Automobile: Attirer de nouveaux métiers
Au vu des chiffres des exportations, la crise européenne ne semble pas tellement impacter le secteur de l’automobile. Et pour cause, l’entrée en production de l’usine de Renault Tanger a complètement changé la donne.  Pourtant, la première ligne de production de cette usine a sorti 41.500 véhicules pour une capacité de production comprise entre 60.000 et 70.000 unités. Une différence qui s’explique par le lancement de l’activité et des ajustements induits mais aussi par une récession sur le marché automobile européen et en particulier français. Pour faire face à cette fluctuation de la demande externe,  l’Association marocaine de l’industrie et le commerce de l’automobile (Amica) compte initier une stratégie d’intégration sectorielle. «Le Maroc doit réussir à attirer plusieurs spécialités dans l’automobile pour devenir une destination suffisamment intégrée et satisfaire aux besoins des constructeurs qui veulent s’implanter», confie Hakim Abdelmoumen, président de l’Amica. Les professionnels veulent améliorer leur accessibilité au financement en mettant en place un fonds public-privé dédié au secteur. L’Amica ambitionne également de restructurer le centre technique Cetiev pour assurer des fonctions de recherche et de soutien pour le secteur en termes de R&D et en tests d’équipements. Le volet social occupe une place importante dans la stratégie. Une convention collective pour le secteur automobile sera bientôt négociée avec les syndicats, pour faire face à d'éventuelles conséquences de tout arrêt de chaîne de production.  

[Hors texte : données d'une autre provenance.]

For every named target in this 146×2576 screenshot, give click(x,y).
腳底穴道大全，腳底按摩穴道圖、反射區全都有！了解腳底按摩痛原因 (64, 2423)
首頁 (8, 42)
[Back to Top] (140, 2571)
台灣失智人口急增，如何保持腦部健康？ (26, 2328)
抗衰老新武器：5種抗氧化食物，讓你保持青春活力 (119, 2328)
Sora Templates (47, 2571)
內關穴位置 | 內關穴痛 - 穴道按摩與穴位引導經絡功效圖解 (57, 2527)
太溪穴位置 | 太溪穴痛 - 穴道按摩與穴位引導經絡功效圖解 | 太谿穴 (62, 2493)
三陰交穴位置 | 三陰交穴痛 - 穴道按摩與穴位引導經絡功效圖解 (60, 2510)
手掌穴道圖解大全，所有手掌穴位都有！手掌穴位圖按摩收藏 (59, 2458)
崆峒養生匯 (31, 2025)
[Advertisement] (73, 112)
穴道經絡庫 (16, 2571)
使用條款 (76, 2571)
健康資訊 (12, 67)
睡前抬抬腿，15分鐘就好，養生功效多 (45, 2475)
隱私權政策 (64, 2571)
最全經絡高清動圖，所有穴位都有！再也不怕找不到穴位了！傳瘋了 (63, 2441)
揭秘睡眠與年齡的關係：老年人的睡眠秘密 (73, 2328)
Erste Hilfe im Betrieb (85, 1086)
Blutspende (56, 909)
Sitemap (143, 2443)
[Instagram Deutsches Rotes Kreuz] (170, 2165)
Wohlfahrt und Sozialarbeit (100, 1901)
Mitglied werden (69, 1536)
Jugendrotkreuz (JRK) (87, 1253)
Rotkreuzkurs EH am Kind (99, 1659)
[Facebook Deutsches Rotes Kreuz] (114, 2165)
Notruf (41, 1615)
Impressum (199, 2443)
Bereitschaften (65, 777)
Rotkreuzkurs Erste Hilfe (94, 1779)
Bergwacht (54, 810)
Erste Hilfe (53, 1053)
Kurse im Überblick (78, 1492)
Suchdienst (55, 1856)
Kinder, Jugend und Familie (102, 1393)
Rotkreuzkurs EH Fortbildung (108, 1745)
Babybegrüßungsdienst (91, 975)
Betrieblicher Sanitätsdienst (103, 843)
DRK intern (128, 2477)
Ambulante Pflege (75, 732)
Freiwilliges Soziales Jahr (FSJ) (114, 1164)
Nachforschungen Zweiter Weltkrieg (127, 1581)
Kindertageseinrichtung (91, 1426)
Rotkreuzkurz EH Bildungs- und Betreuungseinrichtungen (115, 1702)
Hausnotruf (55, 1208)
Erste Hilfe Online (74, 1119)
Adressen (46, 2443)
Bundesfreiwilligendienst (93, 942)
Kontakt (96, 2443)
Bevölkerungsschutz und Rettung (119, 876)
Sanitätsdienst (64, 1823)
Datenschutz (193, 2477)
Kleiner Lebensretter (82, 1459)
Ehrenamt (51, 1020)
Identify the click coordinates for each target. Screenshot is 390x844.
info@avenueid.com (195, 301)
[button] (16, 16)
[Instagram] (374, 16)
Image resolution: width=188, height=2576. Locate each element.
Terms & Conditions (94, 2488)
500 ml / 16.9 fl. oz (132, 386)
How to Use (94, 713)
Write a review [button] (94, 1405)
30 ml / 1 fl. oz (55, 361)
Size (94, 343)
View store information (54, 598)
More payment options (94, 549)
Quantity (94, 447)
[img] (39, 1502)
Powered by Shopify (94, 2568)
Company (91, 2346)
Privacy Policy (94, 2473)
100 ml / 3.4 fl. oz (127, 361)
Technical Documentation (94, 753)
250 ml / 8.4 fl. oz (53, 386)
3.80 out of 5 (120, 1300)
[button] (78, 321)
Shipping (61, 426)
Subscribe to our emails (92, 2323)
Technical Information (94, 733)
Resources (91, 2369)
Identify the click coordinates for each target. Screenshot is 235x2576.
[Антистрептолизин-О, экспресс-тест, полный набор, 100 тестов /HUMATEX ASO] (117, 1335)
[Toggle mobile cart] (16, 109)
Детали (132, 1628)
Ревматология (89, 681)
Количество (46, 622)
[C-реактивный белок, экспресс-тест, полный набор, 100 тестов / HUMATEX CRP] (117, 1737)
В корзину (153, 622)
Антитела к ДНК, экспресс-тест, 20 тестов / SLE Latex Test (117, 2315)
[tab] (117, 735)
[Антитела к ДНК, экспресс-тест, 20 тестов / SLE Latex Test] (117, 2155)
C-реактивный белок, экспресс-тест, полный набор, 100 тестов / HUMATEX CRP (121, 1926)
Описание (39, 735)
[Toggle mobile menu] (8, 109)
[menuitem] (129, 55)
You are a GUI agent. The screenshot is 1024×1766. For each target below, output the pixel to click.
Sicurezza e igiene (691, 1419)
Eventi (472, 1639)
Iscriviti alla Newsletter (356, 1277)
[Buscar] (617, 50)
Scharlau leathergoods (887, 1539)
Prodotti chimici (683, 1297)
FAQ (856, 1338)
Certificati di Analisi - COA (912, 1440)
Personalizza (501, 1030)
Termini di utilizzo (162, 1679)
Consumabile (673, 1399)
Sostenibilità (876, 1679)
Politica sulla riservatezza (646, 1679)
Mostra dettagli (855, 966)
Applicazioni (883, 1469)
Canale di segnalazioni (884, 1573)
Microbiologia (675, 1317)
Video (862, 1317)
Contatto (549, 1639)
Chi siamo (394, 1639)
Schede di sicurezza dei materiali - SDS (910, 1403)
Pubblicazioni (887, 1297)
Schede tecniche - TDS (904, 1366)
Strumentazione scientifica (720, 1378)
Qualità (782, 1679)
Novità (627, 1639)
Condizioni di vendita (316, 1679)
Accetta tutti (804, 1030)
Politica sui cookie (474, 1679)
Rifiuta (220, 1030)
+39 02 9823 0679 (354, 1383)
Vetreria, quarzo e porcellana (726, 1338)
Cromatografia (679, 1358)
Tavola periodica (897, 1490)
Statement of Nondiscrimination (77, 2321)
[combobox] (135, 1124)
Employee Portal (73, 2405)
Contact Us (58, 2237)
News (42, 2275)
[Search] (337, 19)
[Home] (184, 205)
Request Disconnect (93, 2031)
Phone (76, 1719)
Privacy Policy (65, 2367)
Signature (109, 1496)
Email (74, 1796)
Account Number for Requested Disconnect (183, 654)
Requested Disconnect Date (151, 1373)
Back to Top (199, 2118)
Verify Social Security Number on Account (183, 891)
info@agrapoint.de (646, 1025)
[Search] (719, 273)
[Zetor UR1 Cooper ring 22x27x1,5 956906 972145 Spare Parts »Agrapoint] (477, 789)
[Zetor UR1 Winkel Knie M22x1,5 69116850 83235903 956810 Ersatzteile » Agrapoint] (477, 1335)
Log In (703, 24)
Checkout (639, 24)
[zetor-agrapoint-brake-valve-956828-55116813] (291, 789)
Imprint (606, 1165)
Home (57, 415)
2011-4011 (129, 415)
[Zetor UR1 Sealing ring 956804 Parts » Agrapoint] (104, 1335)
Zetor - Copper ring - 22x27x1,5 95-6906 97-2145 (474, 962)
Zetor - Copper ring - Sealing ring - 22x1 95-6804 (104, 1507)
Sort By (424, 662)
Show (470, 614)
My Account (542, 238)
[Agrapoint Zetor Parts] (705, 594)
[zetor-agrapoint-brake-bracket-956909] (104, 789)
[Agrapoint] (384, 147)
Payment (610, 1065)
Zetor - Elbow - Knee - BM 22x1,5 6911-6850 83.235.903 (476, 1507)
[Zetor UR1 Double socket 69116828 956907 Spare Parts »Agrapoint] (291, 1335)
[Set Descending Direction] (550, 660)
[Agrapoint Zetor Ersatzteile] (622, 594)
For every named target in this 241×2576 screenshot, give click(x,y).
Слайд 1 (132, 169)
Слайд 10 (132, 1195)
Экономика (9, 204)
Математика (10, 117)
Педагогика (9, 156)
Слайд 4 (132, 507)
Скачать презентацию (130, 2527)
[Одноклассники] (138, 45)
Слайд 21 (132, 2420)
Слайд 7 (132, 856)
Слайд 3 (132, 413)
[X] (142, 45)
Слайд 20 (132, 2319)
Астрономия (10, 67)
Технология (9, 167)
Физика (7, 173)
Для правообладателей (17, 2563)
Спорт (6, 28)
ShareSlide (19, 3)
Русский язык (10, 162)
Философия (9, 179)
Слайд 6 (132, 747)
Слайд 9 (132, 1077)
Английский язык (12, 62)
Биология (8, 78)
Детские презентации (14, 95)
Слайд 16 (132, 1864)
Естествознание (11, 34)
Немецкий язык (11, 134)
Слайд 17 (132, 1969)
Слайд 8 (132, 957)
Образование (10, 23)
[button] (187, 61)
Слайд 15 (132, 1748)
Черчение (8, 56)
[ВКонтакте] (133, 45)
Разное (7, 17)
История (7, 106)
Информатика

Industries de la pêche: L’approvisionnement, l’éternel problème
L’approvisionnement en quantité et en qualité, c’est l’épine dorsale du secteur de la pêche. Jusqu’à aujourd’hui, les industriels peinent à s’assurer un approvisionnement constant. Pis encore, la plupart des opérateurs tournent à 40% ou 50% de leur capacité, à 60% pour les plus chanceux. Et pour cause,  une flotte vétuste (40 à 50 ans de moyenne d’âge), une faible capacité de stockage et une interdiction de pêcher au-delà de 10 mailles, selon les professionnels. Le plan Halieutis, également, prend du retard. «Le plan a, par exemple, l’ambition de développer l’aquaculture en faisant passer la capacité de la filière de 500 tonnes à 200.000 t d’ici 2020. Or, jusque-là, il n’y a même pas encore d’étude sur les structures à mettre en place», martèle Hassan Sentissi, président de la Fédération des industries de transformation et de valorisation des produits de la pêche (Fenip). 2012 aura plutôt été une bonne année pour le secteur, avec une croissance de près de 20%. Les professionnels s’attendent à une performance similaire cette année. D’après la Fenip, le secteur pourrait mieux se porter si le secteur de la pêche bénéficiait d’un meilleur soutien de l’Etat. Les industriels qui exportent de 70 à 80% de leur production pourraient réaliser un chiffre d’affaires à l’export de 3 milliards de dollars par an et employer jusqu’à 800.000 personnes, contre près de 1,6 milliard de dollar actuellement.